Le premier avertissement aurait dû suffire. Le 2 décembre 2025, les forces de sécurité ont repéré une camionnette immatriculée dans le Massachusetts qui rôdait près du périmètre de la base aérienne de Whiteman, où sont stationnés les bombardiers furtifs américains. Le conducteur a déclaré qu'il était simplement venu admirer le B-2. On lui a demandé de cesser de photographier la base et il a été prié de repartir.
Le lendemain, il est revenu et a continué à tirer.
Cette décision a valu à Qilin Wu, un ressortissant chinois, six mois de détention fédérale et une expulsion du pays. L'affaire, classée le 13 août 2026, reposait sur un instrument juridique plus ancien que le poseur de bombe qu'elle protégeait : un décret présidentiel de 1950 signé par Harry Truman.
Informations clés
- OMS: Qilin Wu, un ressortissant chinois
- Phrase: six mois de détention fédérale, puis expulsion vers la Chine
- Où: à l'extérieur de la base aérienne de Whiteman, dans le Missouri, où est stationné le B-2 Spirit.
- La loi : 18 USC § 795 et décret exécutif 10104 (signé par le président Truman en 1950)
- Chronologie: Premier avertissement le 2 décembre 2025 ; de nouveau photographié le lendemain ; condamné le 13 août 2026
- Enquête menée par : Bureau des enquêtes spéciales de l'armée de l'air (AFOSI)
Un avertissement, puis un retour
Ce qui a transformé une simple intrusion en affaire fédérale, c'est le mode opératoire. Des membres du 509e escadron des forces de sécurité ont été dépêchés sur les lieux concernant la camionnette suspecte ; Wu leur a indiqué qu'il souhaitait voir… B-2 Spirit.
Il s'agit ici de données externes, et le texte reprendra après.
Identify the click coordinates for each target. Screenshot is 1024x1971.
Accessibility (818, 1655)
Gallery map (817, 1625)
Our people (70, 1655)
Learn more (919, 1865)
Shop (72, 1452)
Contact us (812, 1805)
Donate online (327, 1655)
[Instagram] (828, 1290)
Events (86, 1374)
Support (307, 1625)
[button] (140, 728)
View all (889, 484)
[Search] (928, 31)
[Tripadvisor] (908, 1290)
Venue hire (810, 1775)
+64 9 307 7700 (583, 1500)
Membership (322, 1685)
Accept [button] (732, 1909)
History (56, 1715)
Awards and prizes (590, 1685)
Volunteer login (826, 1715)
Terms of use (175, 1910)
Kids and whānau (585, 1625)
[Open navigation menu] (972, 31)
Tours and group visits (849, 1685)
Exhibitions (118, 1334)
Averti, il revint le lendemain et photographia non seulement l'avion, mais aussi le périmètre de la base et ses infrastructures. Il admit plus tard avoir photographié des avions et des installations sur d'autres bases américaines, notamment en Floride et en Virginie.

Une loi de 1950, remise en vigueur
Les procureurs ont invoqué l'article 795 du titre 18 et le décret présidentiel 10104, une loi datant de la Guerre froide interdisant la prise de photographies non autorisées d'installations, d'aéronefs et d'équipements militaires désignés. Rédigée à l'époque des appareils photo argentiques et des agents soviétiques, elle s'avère étonnamment pertinente à l'ère des smartphones et de l'ambiguïté.
Pourquoi l'armée de l'air s'en souciait
Les enquêteurs ont été directs quant à ce qui rendait cette affaire différente. Ce n'était pas une simple photo, mais le retour de l'intrus, l'attention portée au périmètre et les aveux concernant d'autres bases. Le Bureau des enquêtes spéciales de l'armée de l'air a présenté cette affaire comme un modèle pour une ère où la menace se dissimule sous des vêtements civils et utilise un téléphone portable.
Après l'audience, le tribunal a remis Wu aux US Marshals Service. Il a été placé en détention administrative et sera expulsé vers la Chine. Le bombardier qu'il tenait tant à photographier — l'un des vingt exemplaires seulement construits — est resté exactement au même endroit, et toujours aussi difficile à observer de près.
Sources : Commandement des frappes mondiales de l’US Air Force / Affaires publiques de l’AFOSI (13 août 2026) ; The Aviationist ; Yahoo News ; National Interest. Citations via le service des affaires publiques de l’AFOSI.